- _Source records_
# # # # # # #

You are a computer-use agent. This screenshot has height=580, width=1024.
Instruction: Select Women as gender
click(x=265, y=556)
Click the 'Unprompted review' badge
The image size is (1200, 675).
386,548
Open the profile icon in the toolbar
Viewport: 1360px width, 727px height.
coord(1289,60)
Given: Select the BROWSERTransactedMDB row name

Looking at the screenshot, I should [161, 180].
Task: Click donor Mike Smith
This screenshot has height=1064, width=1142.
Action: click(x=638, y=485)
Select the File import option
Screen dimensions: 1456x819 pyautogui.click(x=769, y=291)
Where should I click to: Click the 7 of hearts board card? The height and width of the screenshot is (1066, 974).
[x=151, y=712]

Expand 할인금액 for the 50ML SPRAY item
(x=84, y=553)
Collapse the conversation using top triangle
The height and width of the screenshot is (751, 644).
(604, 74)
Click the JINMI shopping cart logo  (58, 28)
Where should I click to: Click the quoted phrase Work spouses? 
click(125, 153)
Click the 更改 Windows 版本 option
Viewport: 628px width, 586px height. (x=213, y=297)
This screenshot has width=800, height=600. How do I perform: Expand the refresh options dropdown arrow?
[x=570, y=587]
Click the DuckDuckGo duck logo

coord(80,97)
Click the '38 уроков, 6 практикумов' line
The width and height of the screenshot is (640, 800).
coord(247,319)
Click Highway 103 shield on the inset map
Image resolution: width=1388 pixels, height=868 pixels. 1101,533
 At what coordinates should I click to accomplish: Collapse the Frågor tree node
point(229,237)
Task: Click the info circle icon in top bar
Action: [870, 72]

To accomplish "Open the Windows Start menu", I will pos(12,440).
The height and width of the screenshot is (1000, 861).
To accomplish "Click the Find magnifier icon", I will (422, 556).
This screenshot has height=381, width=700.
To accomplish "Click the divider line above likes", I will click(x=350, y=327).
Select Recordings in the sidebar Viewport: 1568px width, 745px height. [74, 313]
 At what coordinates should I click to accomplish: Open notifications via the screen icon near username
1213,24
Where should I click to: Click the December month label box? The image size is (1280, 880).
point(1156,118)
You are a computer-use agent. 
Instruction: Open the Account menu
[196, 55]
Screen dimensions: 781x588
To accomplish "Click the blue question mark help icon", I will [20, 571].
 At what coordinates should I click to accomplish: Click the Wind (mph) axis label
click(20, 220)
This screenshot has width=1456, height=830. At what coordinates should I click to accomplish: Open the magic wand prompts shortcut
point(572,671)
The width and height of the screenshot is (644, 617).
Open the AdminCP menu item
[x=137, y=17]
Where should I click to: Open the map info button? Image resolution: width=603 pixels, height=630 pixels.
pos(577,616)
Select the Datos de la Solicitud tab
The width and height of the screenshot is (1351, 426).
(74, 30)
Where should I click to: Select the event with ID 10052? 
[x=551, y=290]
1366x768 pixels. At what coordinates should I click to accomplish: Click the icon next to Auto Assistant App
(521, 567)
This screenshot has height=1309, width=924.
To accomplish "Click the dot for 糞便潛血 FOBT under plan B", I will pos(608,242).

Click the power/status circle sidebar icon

# # # # # # #

- _Prompt_
Return exactly the lines above from the line that has "Instruction: Select Women as gender" through the line that has "Task: Click donor Mike Smith", inclusive, and nothing else.

- _Task answer_
Instruction: Select Women as gender
click(x=265, y=556)
Click the 'Unprompted review' badge
The image size is (1200, 675).
386,548
Open the profile icon in the toolbar
Viewport: 1360px width, 727px height.
coord(1289,60)
Given: Select the BROWSERTransactedMDB row name

Looking at the screenshot, I should [161, 180].
Task: Click donor Mike Smith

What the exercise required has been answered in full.